How we cite our quotes: (Book.Chapter.Paragraph)
Quote #1
The weaver's hand had known the touch of hard-won money even before the palm had grown to its full breadth; for twenty years, mysterious money had stood to him as the symbol of earthly good, and the immediate object of toil. (1.2.4)
Money stands for something—but what? It's not an earthly good in and of itself; it stands for an earthly good. The key word here seems to be "mysterious." Money is baffling. It can't be spent, and it doesn't improve Silas's standard of living. Here's Eliot's being all philosophical: money is a symbol of something, and not a thing in itself.
Quote #2
He spread them out in heaps and bathed his hands in them; then he counted them and set them up in regular piles, and felt their rounded outline between his thumb and fingers, and thought fondly of the guineas that were only half-earned by the work in his loom, as if they had been unborn children—thought of the guineas that were coming slowly through the coming years, through all his life, which spread far away before him, the end quite hidden by countless days of weaving. (1.2.10)
This image could be funny—a man literally "bathing" in his money, rolling around on a pile of gold coins like a cartoon miser on his pile of $100 bills or a dragon snoozing on a heap of treasure. But Eliot infuses it with pathos. Silas clings to coins because he has nothing else. His community has been snatched away from him, and it will be a long time before he learns to join a new one.
Quote #3
If she could come to be mistress at the Red House, there would be a fine change, for the Lammeters had been brought up in that way, that they never suffered a pinch of salt to be wasted, and yet everybody in their household had of the best, according to his place.

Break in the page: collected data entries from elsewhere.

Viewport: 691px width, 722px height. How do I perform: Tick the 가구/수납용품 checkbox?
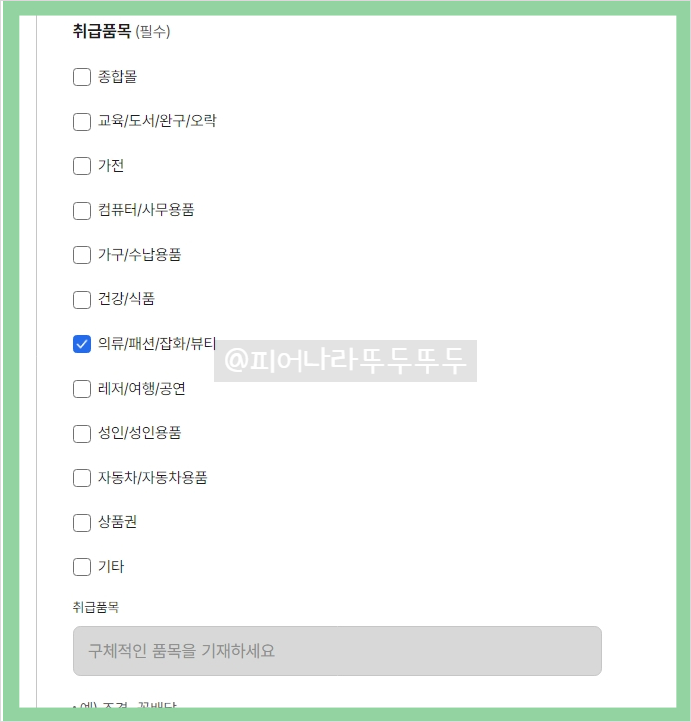click(82, 255)
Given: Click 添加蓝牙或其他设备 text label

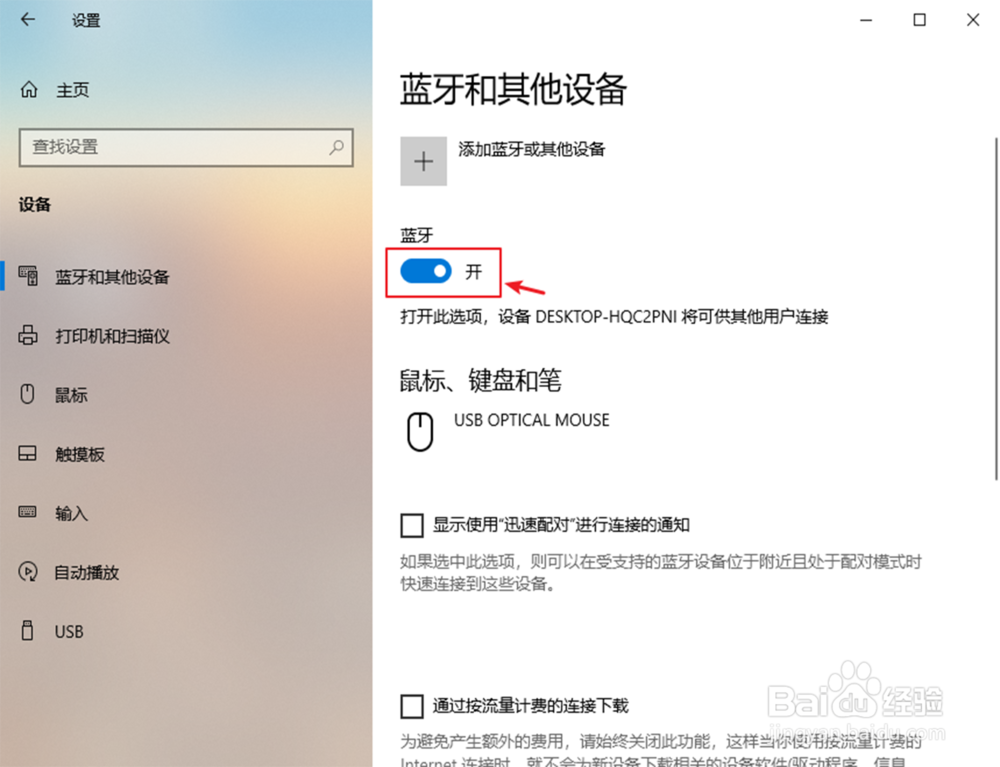Looking at the screenshot, I should click(531, 149).
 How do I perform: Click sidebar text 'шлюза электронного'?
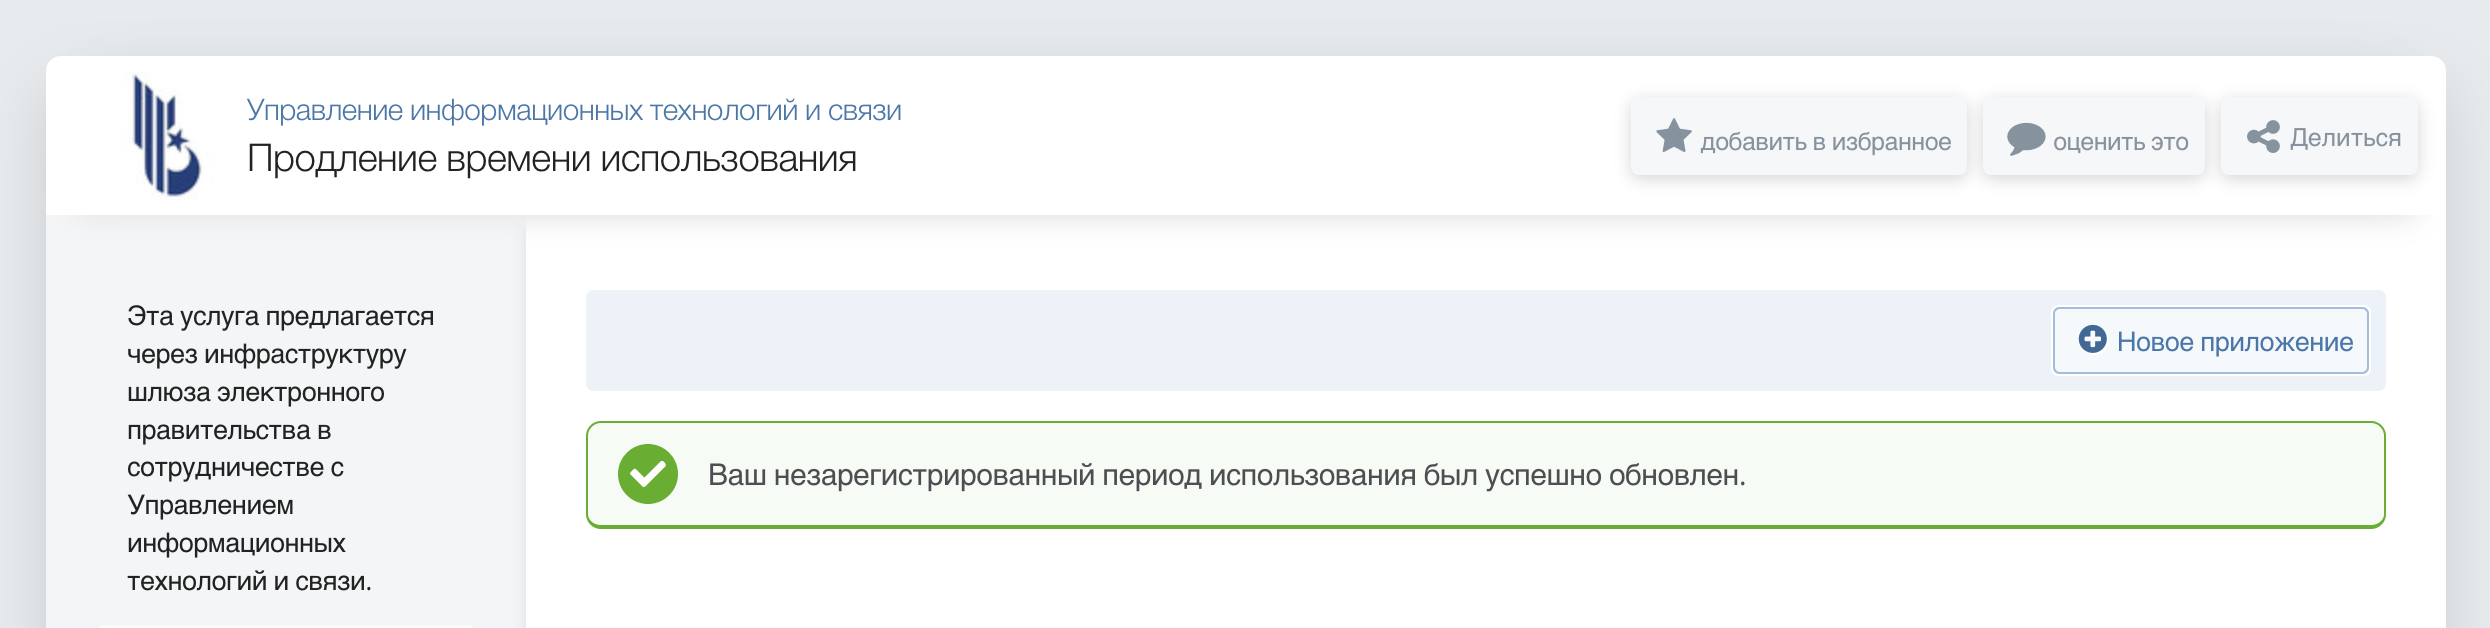[x=255, y=392]
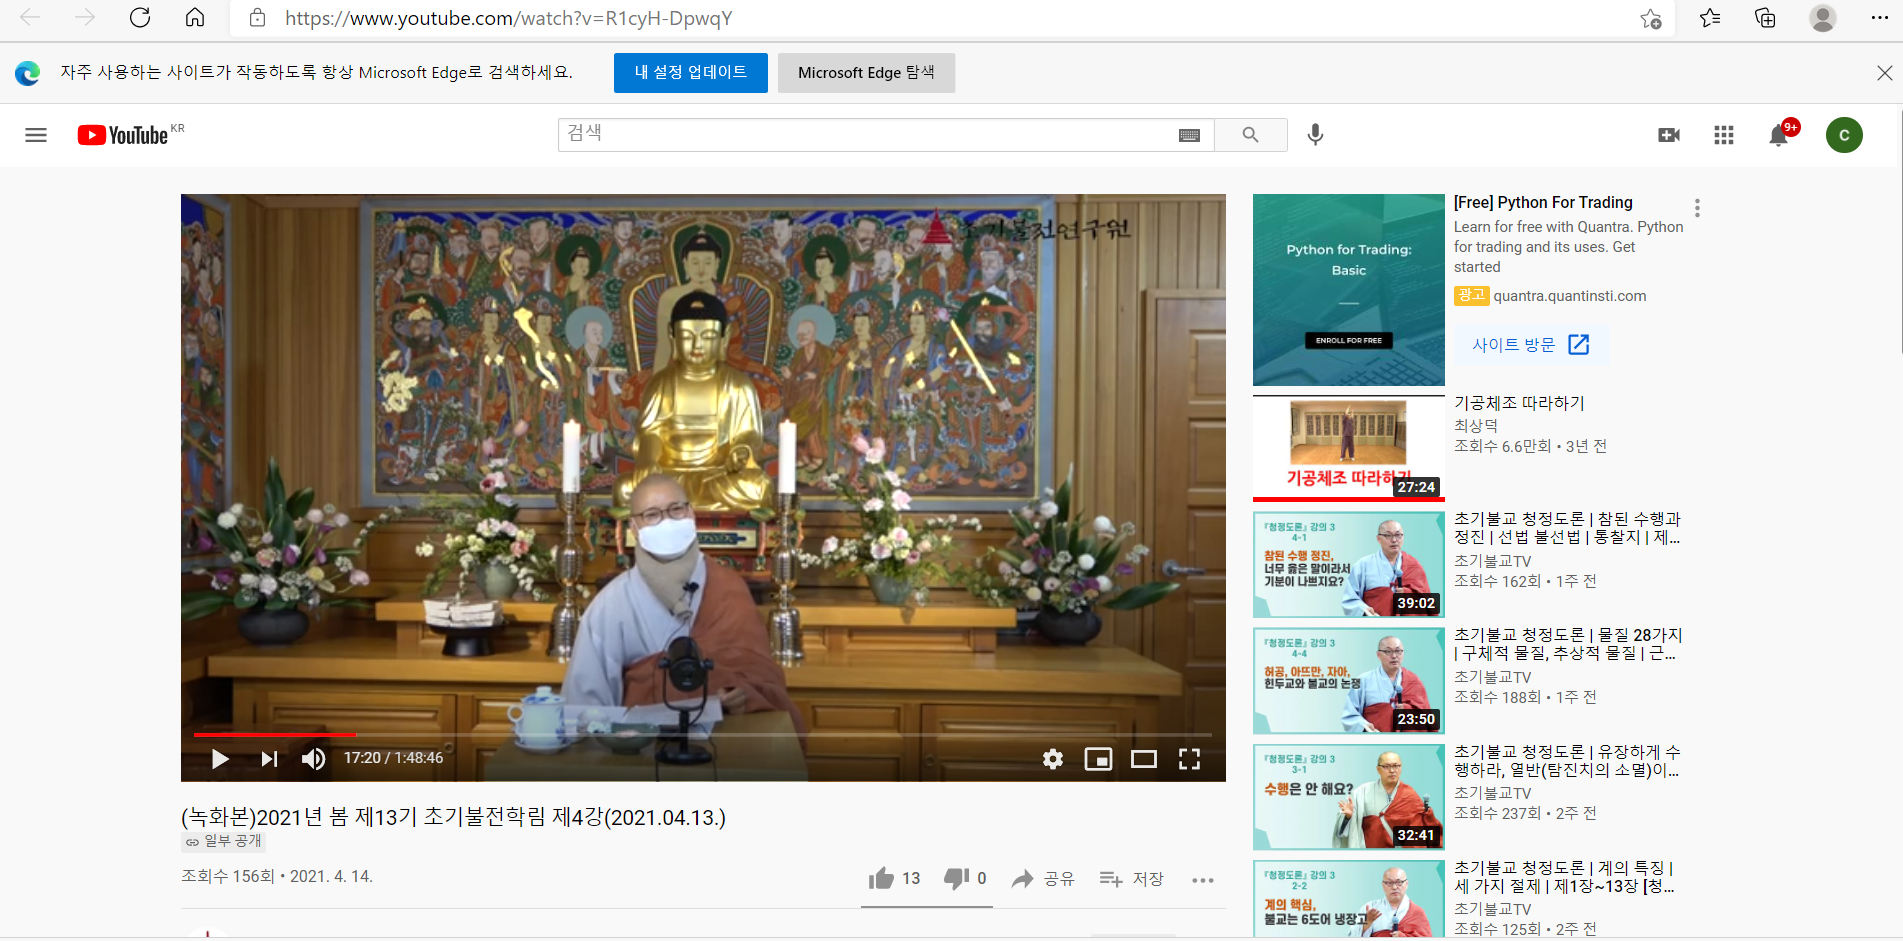
Task: Like this video with thumbs up
Action: coord(894,878)
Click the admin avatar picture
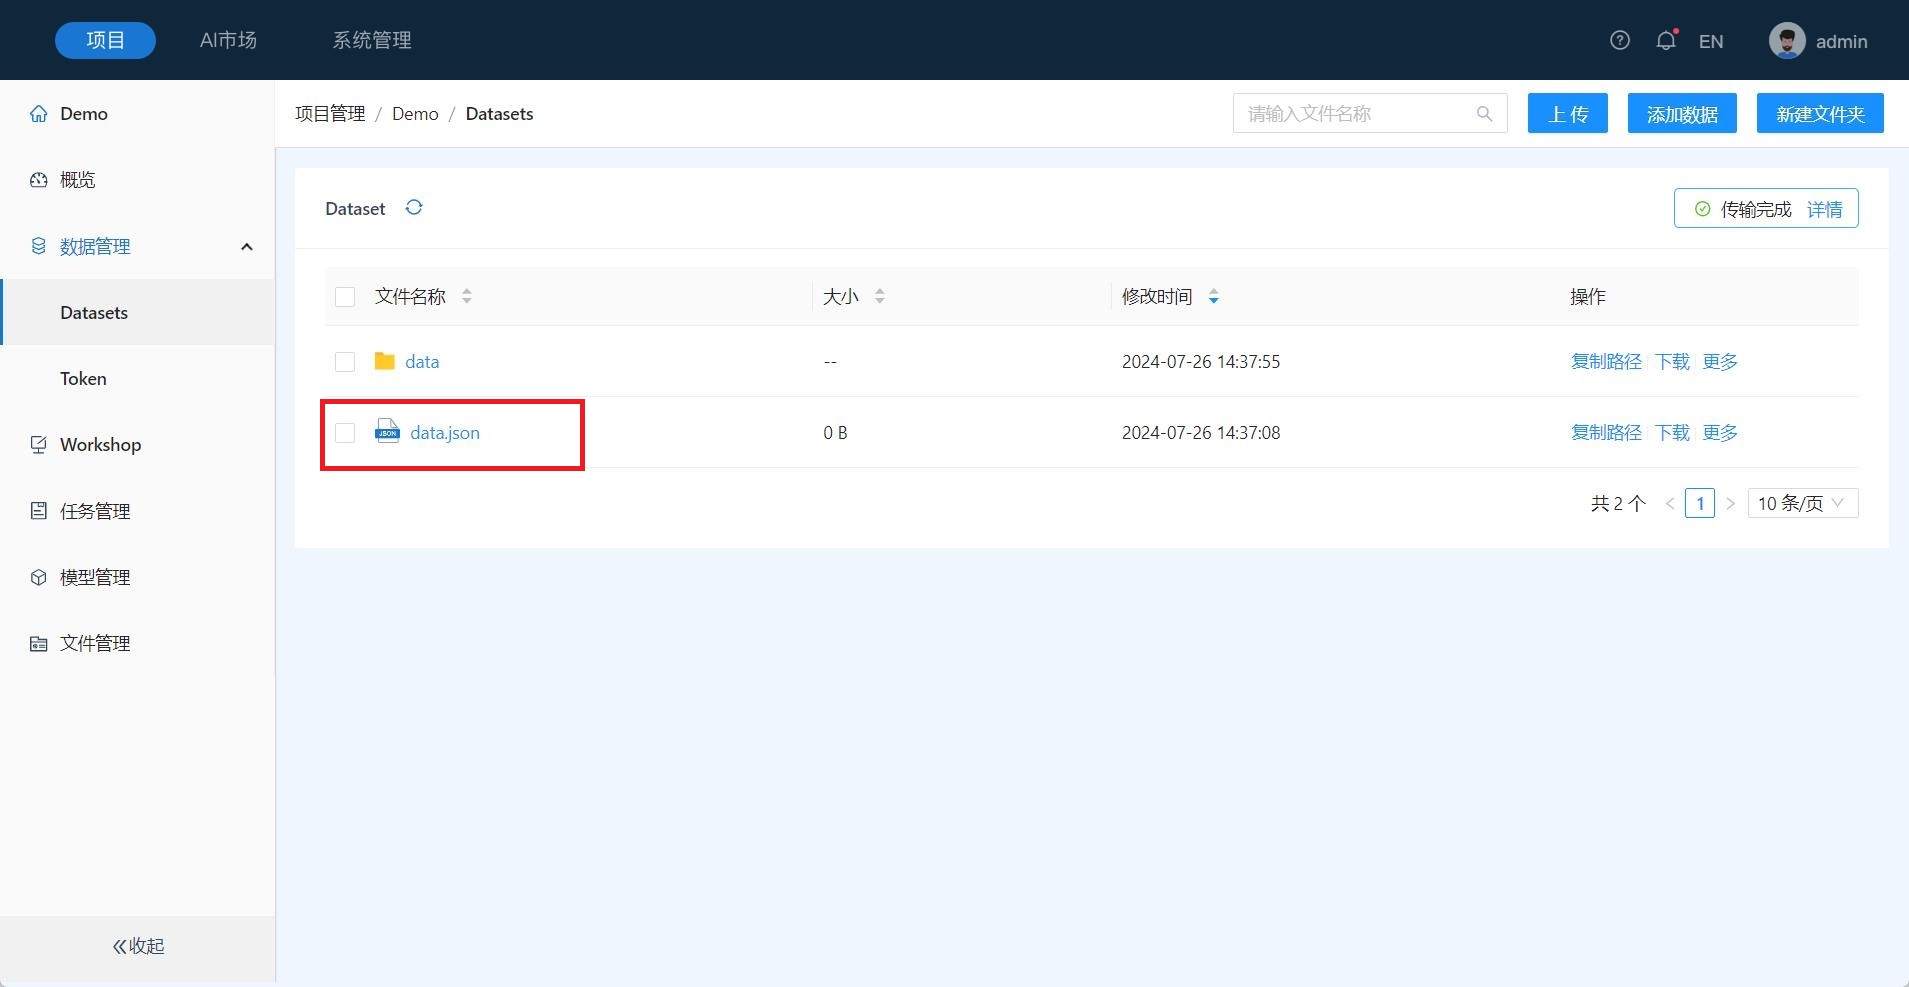1909x987 pixels. 1786,41
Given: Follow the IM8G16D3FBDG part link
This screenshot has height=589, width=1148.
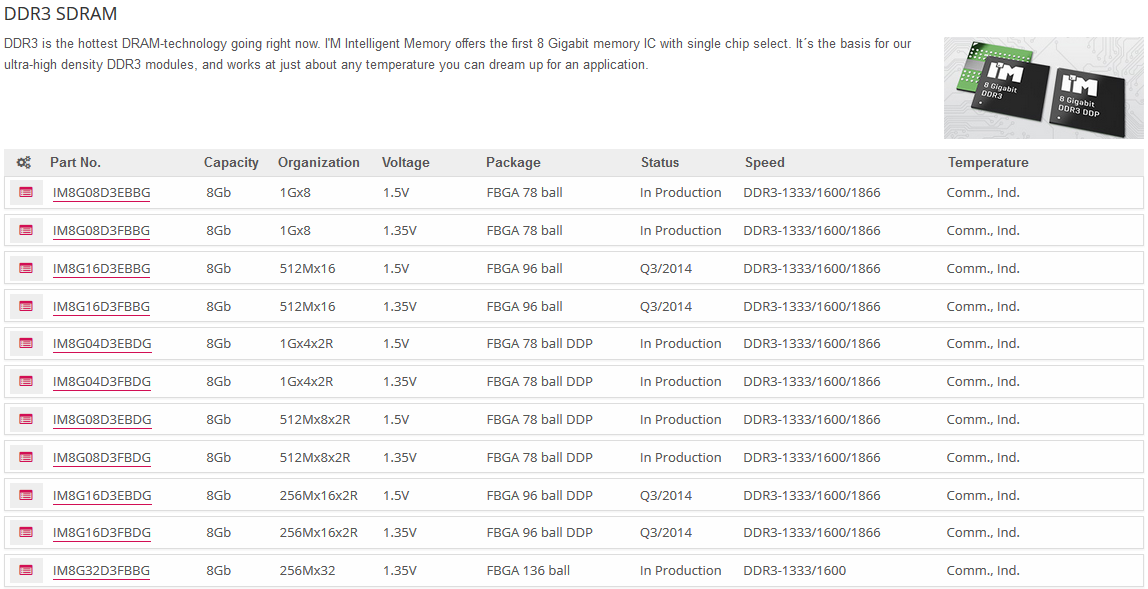Looking at the screenshot, I should pyautogui.click(x=102, y=533).
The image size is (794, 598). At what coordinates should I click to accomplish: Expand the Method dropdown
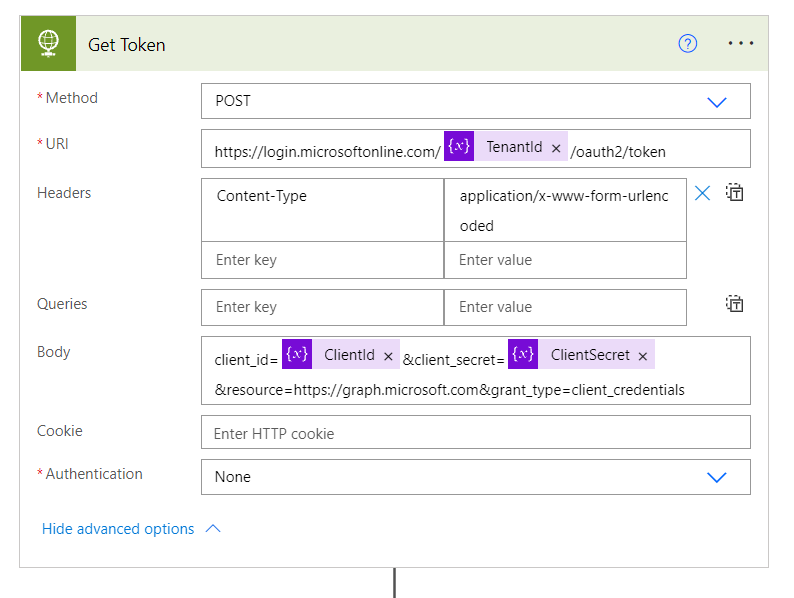(716, 101)
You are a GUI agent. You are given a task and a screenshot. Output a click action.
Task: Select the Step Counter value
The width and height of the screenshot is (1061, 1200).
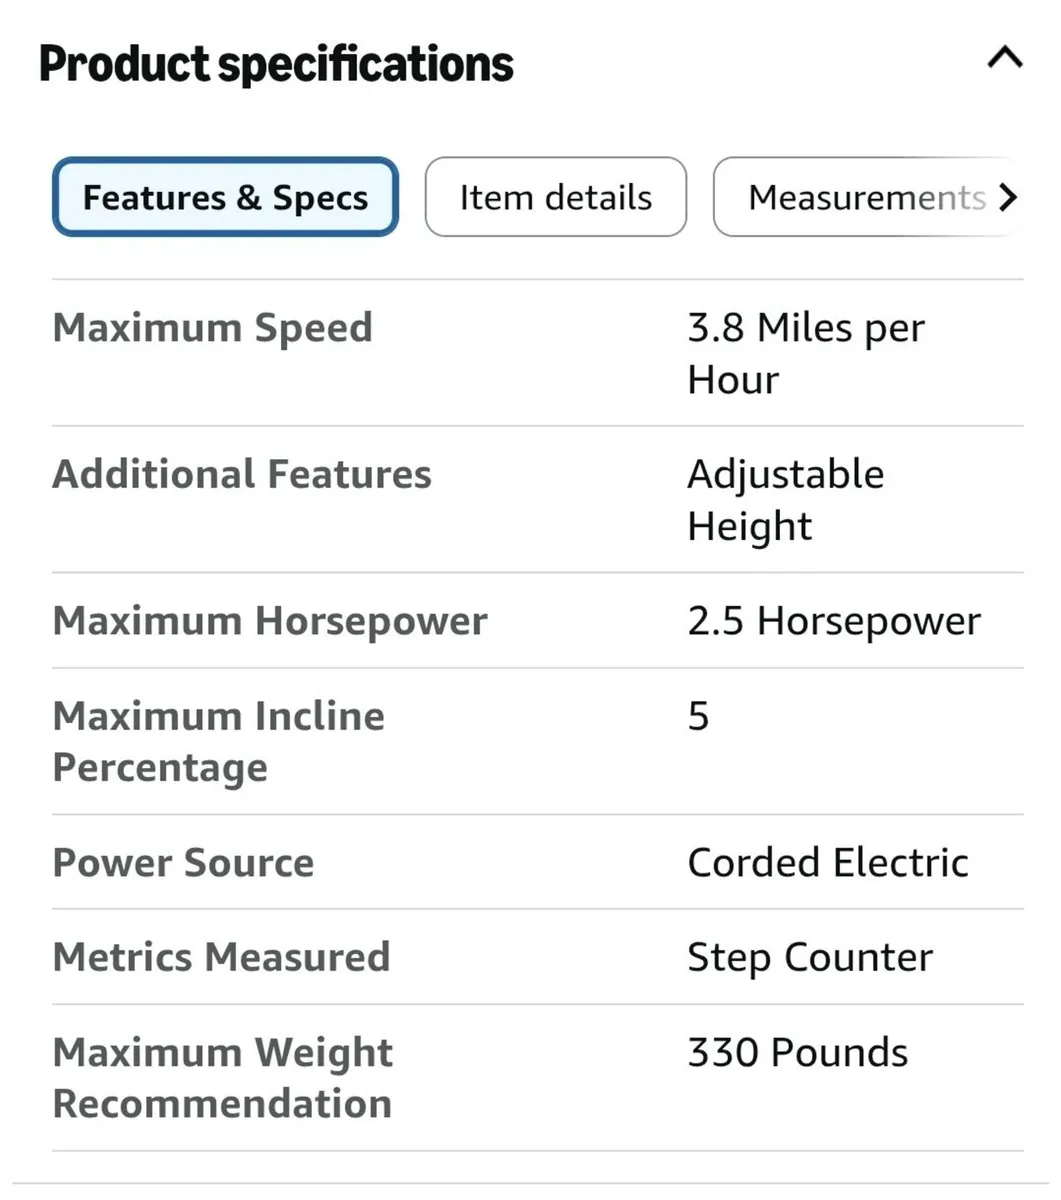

Such a daughter-in-law would be a saving to the old Squire, if she never brought a penny to her fortune, for it was to be feared that, notwithstanding his incomings, there were more holes in his pocket than the one where he put his own hand in. (1.3.3)
Like readers of Us Weekly speculating on celebrity marriages, the villagers agree that Nancy would be a good wife for Godfrey because she'd bring thrift and frugality to the Red House. Although none of the villagers approach Silas's level of obsession about money, they do think about it a lot.